Saturday, May 12, 2012

Andrew Ellis Johnson - I had a class with him, and he had us bring in images and interrogate them, it was very interesting to dissect pictures and try to come up with every possible reason for every single part of the image, from the color, to the text. The thing that stood out to me most about his art was that he used this idea or concept of interruption. The entire time during his lecture there was the sound of a goat in the background, and it was constantly making noise and disrupting the talk, so it was hard to concentrate at times on his speech that he was giving. The point however was to decide what was important, the goat interruption or the words in which he was speaking. His art is very bizarre and if you are not highly educated or know the background of his art, many of the symbols and purposely used physical pieces are not understood, and the whole of many of his pieces are completely confusing. 

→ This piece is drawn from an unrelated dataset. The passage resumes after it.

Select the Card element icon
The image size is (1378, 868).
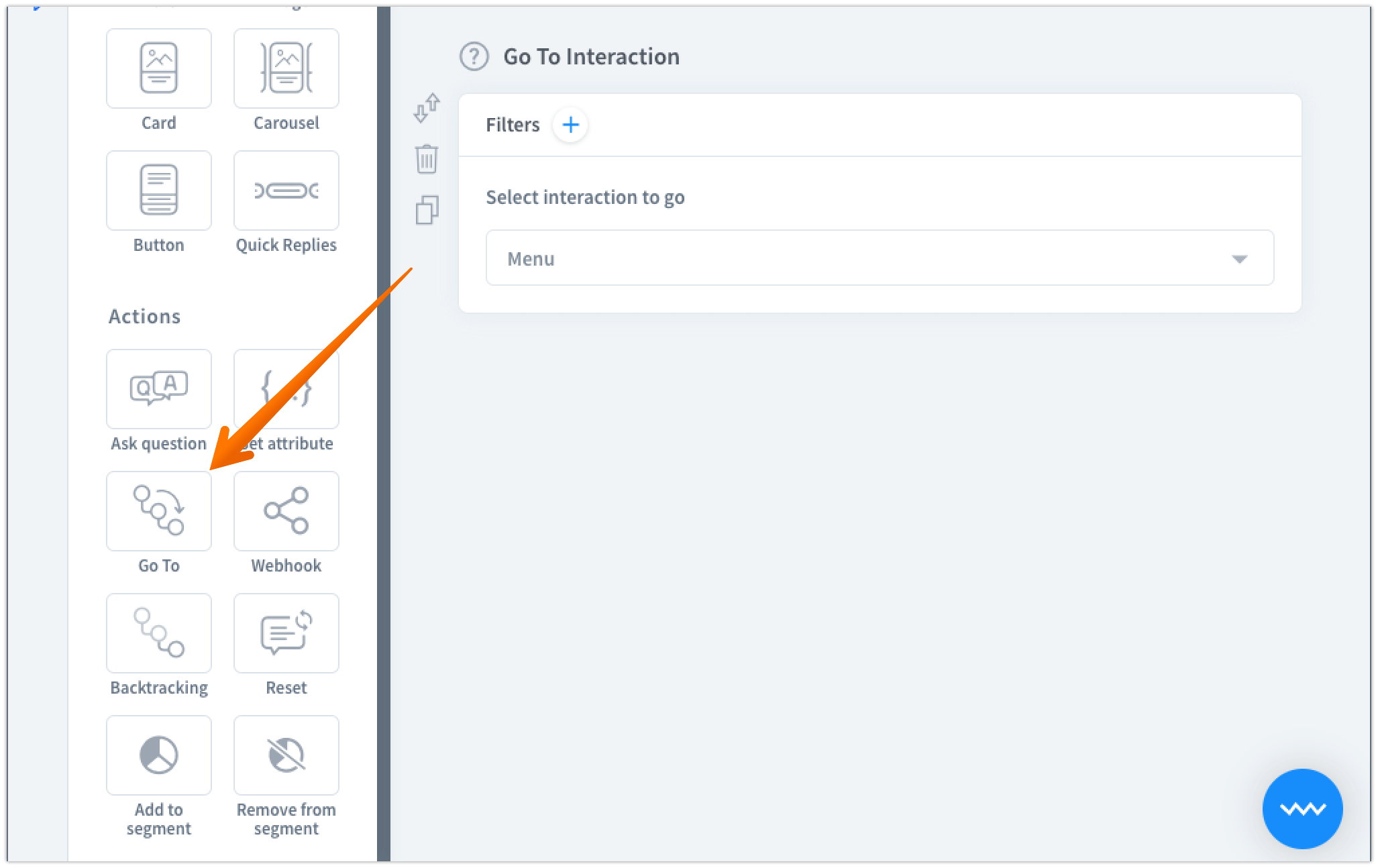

Leah Duncan- Leah was much more abstract, and did many large scale projects. She likes to reach as much tension on a 2d surface as possible, she draws inspiration from Matisse and Picasso. Especially Picasso because he ignored perspective and painted loosely and confidently. It was interesting to hear her say that you should concentrate on what you want from a painting and then not try to clean it up or perfect it if the idea is already visible and understood.

 Thecla Schiphorst
My favorite of hers was a Dream Machine that her and a grad student had worked on. It showed a computer taking in images throughout the day of different places and then had a display as if the machine was sleeping and based off of the images it had seen that day connections were made and a series of images or short movies were played as the "dream". And she talked a lot about de-habituation which can re-tune thoughts and thought processes, which I found very interesting.